[Collected data]
--- START ---

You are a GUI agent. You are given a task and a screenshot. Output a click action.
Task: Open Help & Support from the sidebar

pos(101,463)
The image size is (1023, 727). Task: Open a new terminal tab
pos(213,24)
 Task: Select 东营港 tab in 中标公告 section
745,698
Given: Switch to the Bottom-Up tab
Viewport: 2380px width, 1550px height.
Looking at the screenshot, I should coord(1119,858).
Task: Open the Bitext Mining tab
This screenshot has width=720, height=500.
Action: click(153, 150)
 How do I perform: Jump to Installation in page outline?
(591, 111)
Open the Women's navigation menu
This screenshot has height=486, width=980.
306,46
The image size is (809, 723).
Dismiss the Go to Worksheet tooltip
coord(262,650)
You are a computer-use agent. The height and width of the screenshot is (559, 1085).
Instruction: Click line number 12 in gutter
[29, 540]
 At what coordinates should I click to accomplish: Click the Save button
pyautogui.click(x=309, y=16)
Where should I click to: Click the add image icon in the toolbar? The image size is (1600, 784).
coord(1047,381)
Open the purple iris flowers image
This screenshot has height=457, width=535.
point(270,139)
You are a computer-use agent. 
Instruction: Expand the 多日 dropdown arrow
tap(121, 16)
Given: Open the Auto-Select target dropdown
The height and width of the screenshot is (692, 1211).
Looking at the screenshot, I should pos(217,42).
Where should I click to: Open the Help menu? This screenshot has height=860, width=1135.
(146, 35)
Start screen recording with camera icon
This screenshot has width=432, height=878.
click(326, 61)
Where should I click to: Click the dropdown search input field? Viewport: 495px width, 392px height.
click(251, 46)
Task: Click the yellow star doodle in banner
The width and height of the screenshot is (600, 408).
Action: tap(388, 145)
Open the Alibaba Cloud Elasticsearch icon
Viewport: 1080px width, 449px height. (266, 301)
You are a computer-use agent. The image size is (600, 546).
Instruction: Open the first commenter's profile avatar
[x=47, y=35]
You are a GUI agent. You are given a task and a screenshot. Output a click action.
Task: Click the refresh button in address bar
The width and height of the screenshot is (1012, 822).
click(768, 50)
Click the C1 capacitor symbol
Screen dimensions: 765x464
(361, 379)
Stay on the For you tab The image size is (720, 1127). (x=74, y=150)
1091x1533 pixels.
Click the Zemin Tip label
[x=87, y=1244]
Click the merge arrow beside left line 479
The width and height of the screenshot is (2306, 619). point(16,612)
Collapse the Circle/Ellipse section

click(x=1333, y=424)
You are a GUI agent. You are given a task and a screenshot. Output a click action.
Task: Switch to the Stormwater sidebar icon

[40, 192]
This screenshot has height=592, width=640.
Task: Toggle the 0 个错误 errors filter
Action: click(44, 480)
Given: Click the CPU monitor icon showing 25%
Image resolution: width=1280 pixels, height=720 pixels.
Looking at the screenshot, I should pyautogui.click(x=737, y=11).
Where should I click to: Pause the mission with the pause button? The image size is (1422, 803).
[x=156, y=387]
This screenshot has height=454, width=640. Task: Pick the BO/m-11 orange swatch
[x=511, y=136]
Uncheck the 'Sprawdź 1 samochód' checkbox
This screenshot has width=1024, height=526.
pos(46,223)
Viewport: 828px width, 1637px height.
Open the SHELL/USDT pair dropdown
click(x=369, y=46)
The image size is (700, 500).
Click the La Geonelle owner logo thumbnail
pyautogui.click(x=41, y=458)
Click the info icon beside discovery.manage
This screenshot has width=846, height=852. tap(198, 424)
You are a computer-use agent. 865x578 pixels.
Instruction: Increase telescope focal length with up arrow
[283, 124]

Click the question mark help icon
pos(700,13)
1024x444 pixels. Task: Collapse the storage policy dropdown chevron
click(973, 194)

--- END ---

*Description of the task:* All entries should be restated word for word.

*The completed task:*
You are a GUI agent. You are given a task and a screenshot. Output a click action.
Task: Open Help & Support from the sidebar

pos(101,463)
The image size is (1023, 727). Task: Open a new terminal tab
pos(213,24)
 Task: Select 东营港 tab in 中标公告 section
745,698
Given: Switch to the Bottom-Up tab
Viewport: 2380px width, 1550px height.
Looking at the screenshot, I should coord(1119,858).
Task: Open the Bitext Mining tab
This screenshot has width=720, height=500.
Action: click(153, 150)
 How do I perform: Jump to Installation in page outline?
(591, 111)
Open the Women's navigation menu
This screenshot has height=486, width=980.
306,46
The image size is (809, 723).
Dismiss the Go to Worksheet tooltip
coord(262,650)
You are a computer-use agent. The height and width of the screenshot is (559, 1085).
Instruction: Click line number 12 in gutter
[29, 540]
 At what coordinates should I click to accomplish: Click the Save button
pyautogui.click(x=309, y=16)
Where should I click to: Click the add image icon in the toolbar? The image size is (1600, 784).
coord(1047,381)
Open the purple iris flowers image
This screenshot has height=457, width=535.
point(270,139)
You are a computer-use agent. 
Instruction: Expand the 多日 dropdown arrow
tap(121, 16)
Given: Open the Auto-Select target dropdown
The height and width of the screenshot is (692, 1211).
Looking at the screenshot, I should pos(217,42).
Where should I click to: Open the Help menu? This screenshot has height=860, width=1135.
(146, 35)
Start screen recording with camera icon
This screenshot has width=432, height=878.
click(326, 61)
Where should I click to: Click the dropdown search input field? Viewport: 495px width, 392px height.
click(251, 46)
Task: Click the yellow star doodle in banner
The width and height of the screenshot is (600, 408).
Action: tap(388, 145)
Open the Alibaba Cloud Elasticsearch icon
Viewport: 1080px width, 449px height. (266, 301)
You are a computer-use agent. The image size is (600, 546).
Instruction: Open the first commenter's profile avatar
[x=47, y=35]
You are a GUI agent. You are given a task and a screenshot. Output a click action.
Task: Click the refresh button in address bar
The width and height of the screenshot is (1012, 822).
click(768, 50)
Click the C1 capacitor symbol
Screen dimensions: 765x464
(361, 379)
Stay on the For you tab The image size is (720, 1127). (x=74, y=150)
1091x1533 pixels.
Click the Zemin Tip label
[x=87, y=1244]
Click the merge arrow beside left line 479
The width and height of the screenshot is (2306, 619). point(16,612)
Collapse the Circle/Ellipse section

click(x=1333, y=424)
You are a GUI agent. You are given a task and a screenshot. Output a click action.
Task: Switch to the Stormwater sidebar icon

[40, 192]
This screenshot has height=592, width=640.
Task: Toggle the 0 个错误 errors filter
Action: click(44, 480)
Given: Click the CPU monitor icon showing 25%
Image resolution: width=1280 pixels, height=720 pixels.
Looking at the screenshot, I should pyautogui.click(x=737, y=11).
Where should I click to: Pause the mission with the pause button? The image size is (1422, 803).
[x=156, y=387]
This screenshot has height=454, width=640. Task: Pick the BO/m-11 orange swatch
[x=511, y=136]
Uncheck the 'Sprawdź 1 samochód' checkbox
This screenshot has width=1024, height=526.
pos(46,223)
Viewport: 828px width, 1637px height.
Open the SHELL/USDT pair dropdown
click(x=369, y=46)
The image size is (700, 500).
Click the La Geonelle owner logo thumbnail
pyautogui.click(x=41, y=458)
Click the info icon beside discovery.manage
This screenshot has width=846, height=852. tap(198, 424)
You are a computer-use agent. 865x578 pixels.
Instruction: Increase telescope focal length with up arrow
[283, 124]

Click the question mark help icon
pos(700,13)
1024x444 pixels. Task: Collapse the storage policy dropdown chevron
click(973, 194)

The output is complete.